SNAP-Ed hires employees after federal funding boost

The program will add back about half of the 67 positions it cut this winter.

SNAP-Ed hires employees after federal funding boost

Tyler Gieseke

A University of Minnesota Extension program is adding back about half of the jobs it recently lost.

The University’s Supplemental Nutrition Assistance Program Education recently received its annual allocation of federal dollars, which includes a one-time $2 million boost that will add employees and flexibility to a program that cut a massive portion of its staff this winter.

“We’re very happy that we’ve had some of this funding restored,” University Extension Dean Beverly Durgan said. “And now we need to make sure we have a program we can sustain with the amount of funding that we have.”

The SNAP-Ed program, which works with the government program formerly known as Food Stamps, helps low-income people purchase food. The program teaches those families how to eat well, spend wisely on groceries and grow their own food.

In mid-January, the University’s SNAP-Ed program eliminated 44 percent of its employees due to federal funding cuts and because Congress hadn’t yet approved the 2014 Farm Bill, which provides funding for SNAP nationwide. The bill passed in February, allocating $756 billion across the country.

With the renewed grant, which in total is $8.3 million for this year, the University’s SNAP-Ed program will add back about half of the positions it lost, Durgan said.

The additions will relieve some of the stress from previous funding cuts, said Karen Shirer, associate dean for the University Extension Center for Family Development. The program will start adding back the positions at the end of the summer, she said.

Funding for the program dropped from $8.7 million to $6.3 million in 2013 as part of the national cuts to SNAP, which were in part due to the federal sequestration. The decrease in funds prompted University Extension to reorganize the program, and 67 University employees lost their jobs in the process.

“Redoing this program and eliminating positions was really one of the hardest things I’ve had to do as the dean, and I really don’t want to do that again,” Durgan said.

The program’s restructuring came before its leaders knew it would get this recent funding boost, Durgan said.

But SNAP-Ed leadership won’t reach out to former employees and give them their jobs back, Shirer said. She said anyone interested in the new positions will need to go through a normal hiring process.

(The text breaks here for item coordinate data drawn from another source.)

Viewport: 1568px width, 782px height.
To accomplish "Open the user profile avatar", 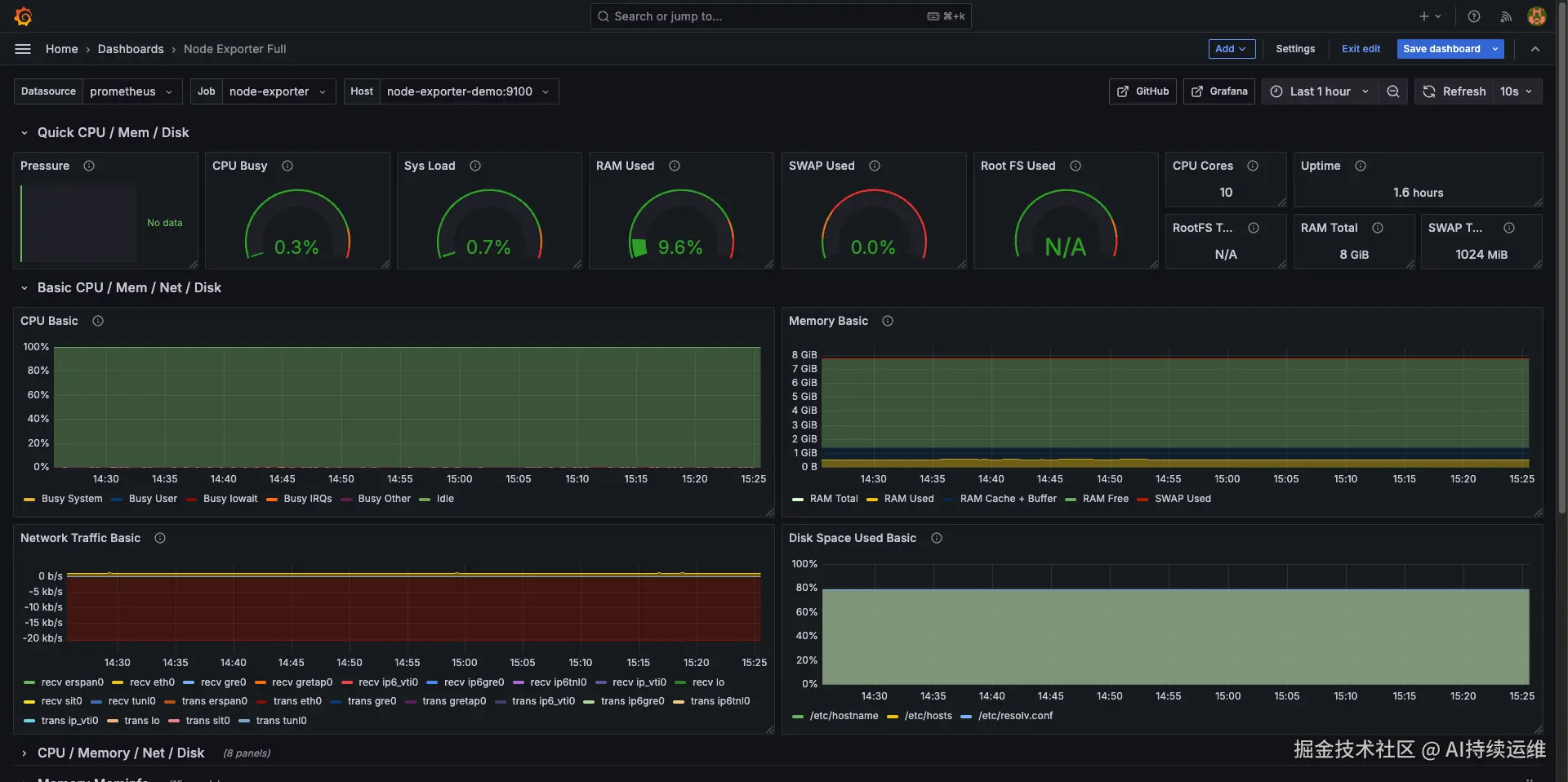I will click(1537, 16).
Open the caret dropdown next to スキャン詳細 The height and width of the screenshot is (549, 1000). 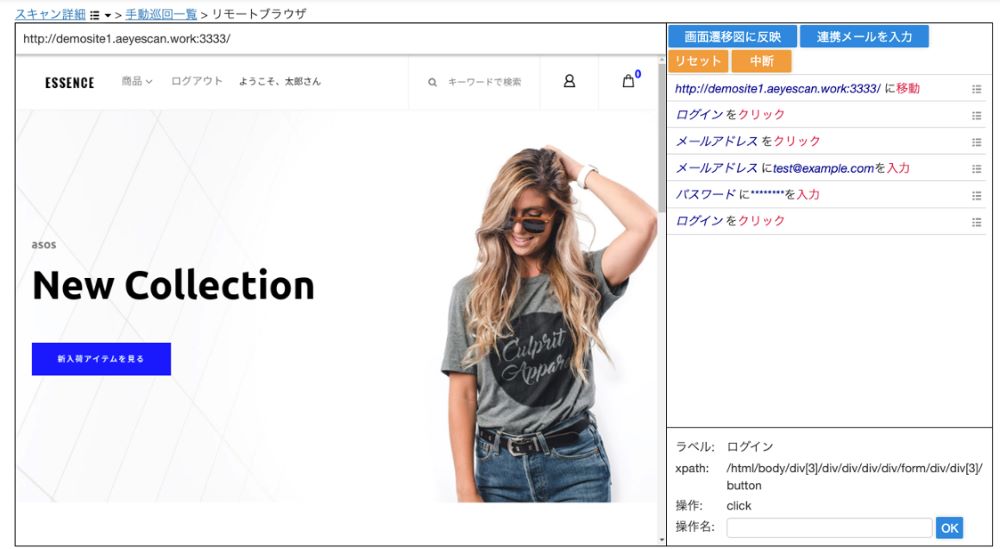108,15
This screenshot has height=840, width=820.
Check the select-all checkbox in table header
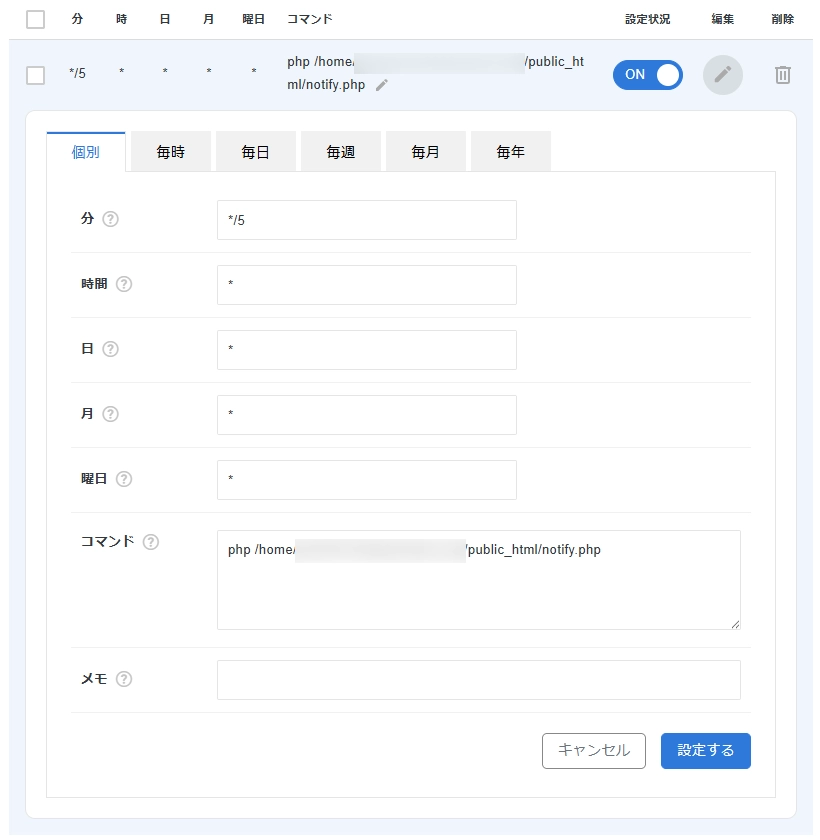[35, 19]
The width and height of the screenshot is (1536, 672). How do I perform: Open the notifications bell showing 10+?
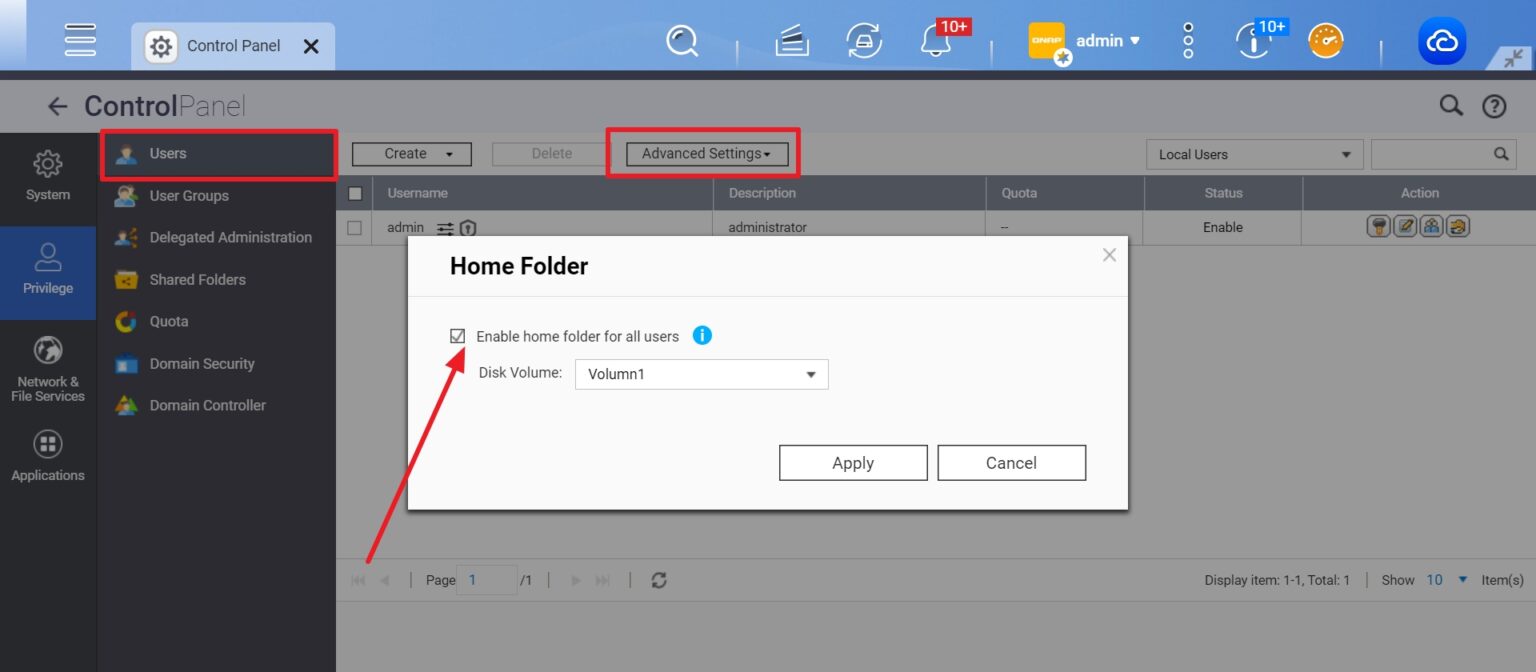tap(937, 41)
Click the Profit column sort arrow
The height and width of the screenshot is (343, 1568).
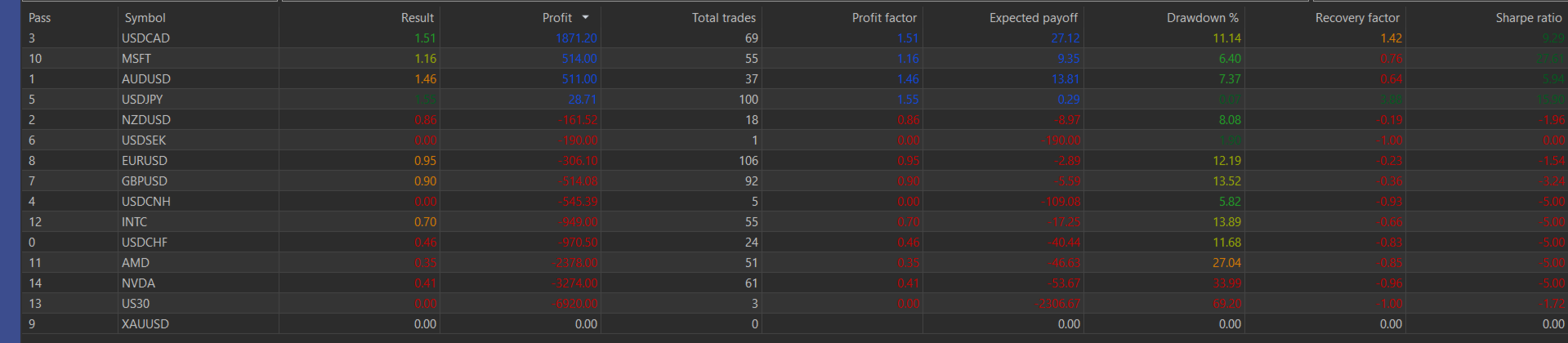pos(585,17)
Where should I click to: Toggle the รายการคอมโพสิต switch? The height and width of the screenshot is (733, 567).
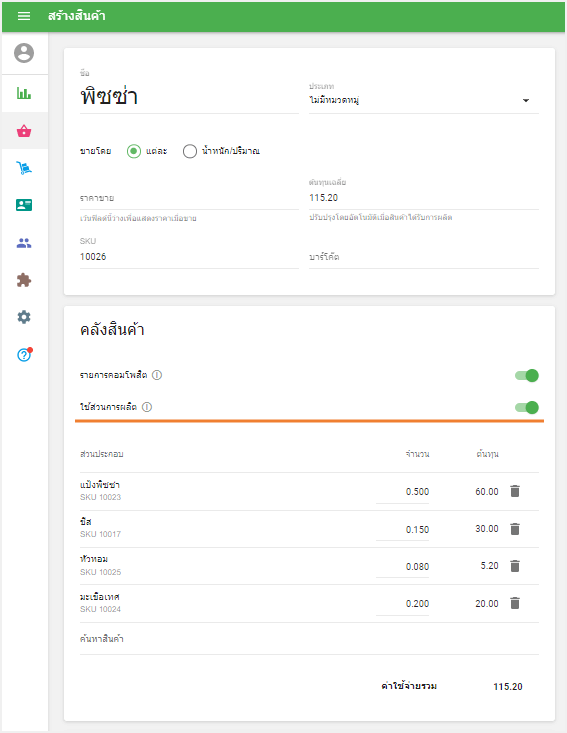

The job cuts took away from the one-on-one time educators used to have with families, Durgan said. As part of the reorganization, some SNAP-Ed employees now cover entire regions of the state, rather than just counties.

Families who use the program understand that less funding means fewer programs, Durgan said. 

“There’s a disappointment because this program provides good information, good education, and it’s something that people are counting on,” she said.

In the past, federal funding has been more stable, Durgan said, with only slight changes from year to year.

“Those kinds of cuts you can adjust to,” she said, adding that larger funding slashes require more drastic measures, like restructuring.

To keep funding up, Shirer said, SNAP-Ed reports its successes to federal legislators. Durgan said many of them, including U.S. Sens. Amy Klobuchar, D-Minn., and Al Franken, D-Minn., are supportive of the program.

She said the program is hoping to maintain this year’s level of funding.

University President Eric Kaler  said he was happy to see the increased funding for what he said is an important asset to the state.

“[SNAP-Ed] is a very good program, very impactful, particularly … in greater Minnesota,” Kaler said. “I’m glad to see that those resources are back.”